Does your reality really exist or is it a story created from facts as
they occur to you? Facts occur in the
past. If your reality is created, can the reality of another really be right or
wrong? Is reality nothing more than a story given to the past as seen from
different lenses? As a leader, we are often confronted with stories that differ
from our own. What is real? An effective
leader does not pass judgment, rather they extend trust. Trust occurs when we
can move beyond the realm of being right to the realm of knowing that what we believe
is nothing more than our own creation based on how something occurs to us. Extending
and earning trust is a practice. Trust then can create a reality if two or more
people can mutually agree upon a story. Leaders should not assume anything in
terms of their own knowledge, skill, or attitude when dealing with others, as
each creation of their reality used with other individuals over time will astound
them in ways that range from wonderful to dreadful.
Leadership today is much more complex in a world of
introspective knowledge and a generation of millennials that want a voice in
the decision making, because they see organizations as flat and not as the
traditional hierarchical structure. I
experienced a phenomenal experience in a leadership conference last week when
senior leadership let go of their reality (that they know more) and extended
trust to other less experienced associates to create new pathways in moving the
company forward. An energized environment opened up a whole new reality—the way
things occur to senior leadership is simply not the same as how it occurs to
others in the organization.
Doctors and lawyers are used to operating in their own
reality based on facts as they know them.

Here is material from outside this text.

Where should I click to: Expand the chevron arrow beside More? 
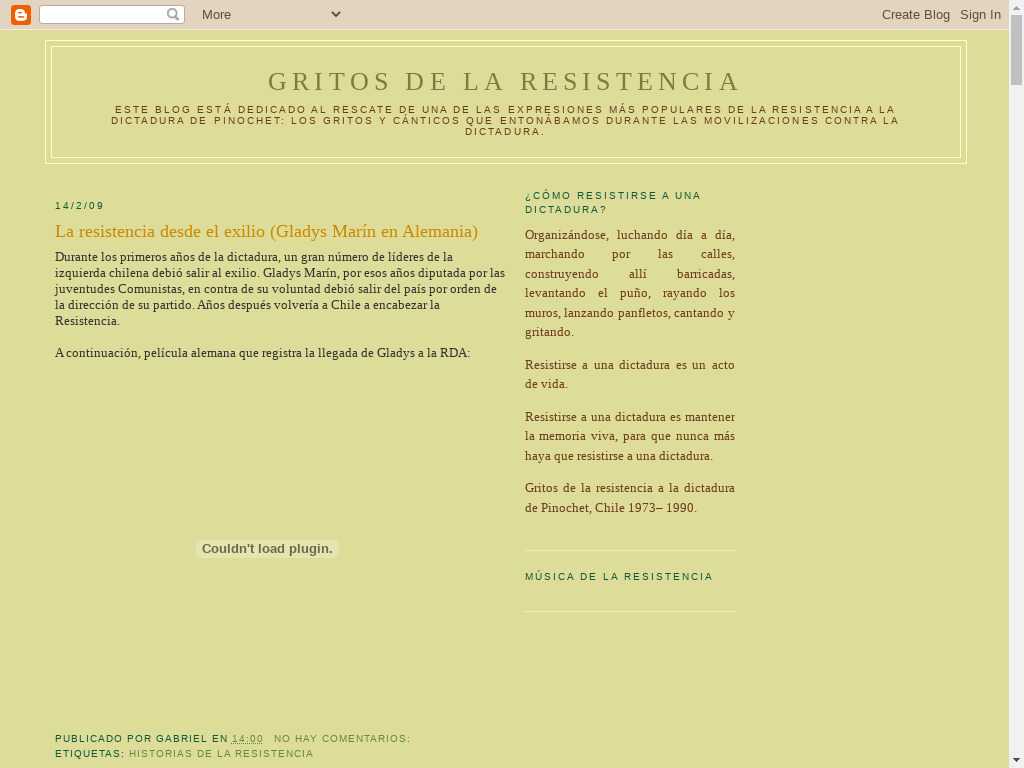pyautogui.click(x=335, y=14)
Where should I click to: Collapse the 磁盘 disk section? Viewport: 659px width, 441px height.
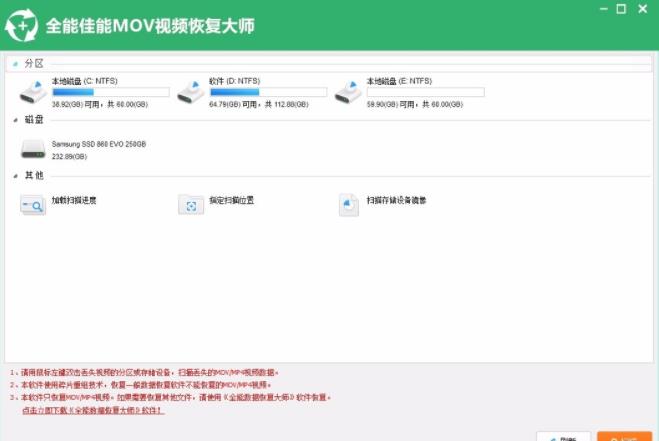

As we approach the season of millennials as patients, clients and
employees, combined with an era of insurance companies yielding influential
power, leaders of these professions should be committed to being part of
something that is bigger than each as an individual. There is the old African
proverb “If you want to go fast, go alone, if you want to go far, go together.”
Be the leader that creates the change you want to see, and in doing so remember
reality is at its best when others are aligned with the concept that the facts
are the past and the past cannot be changed. Be willing to be a part of
creating a new story, be the extraordinary leader—is this a reality?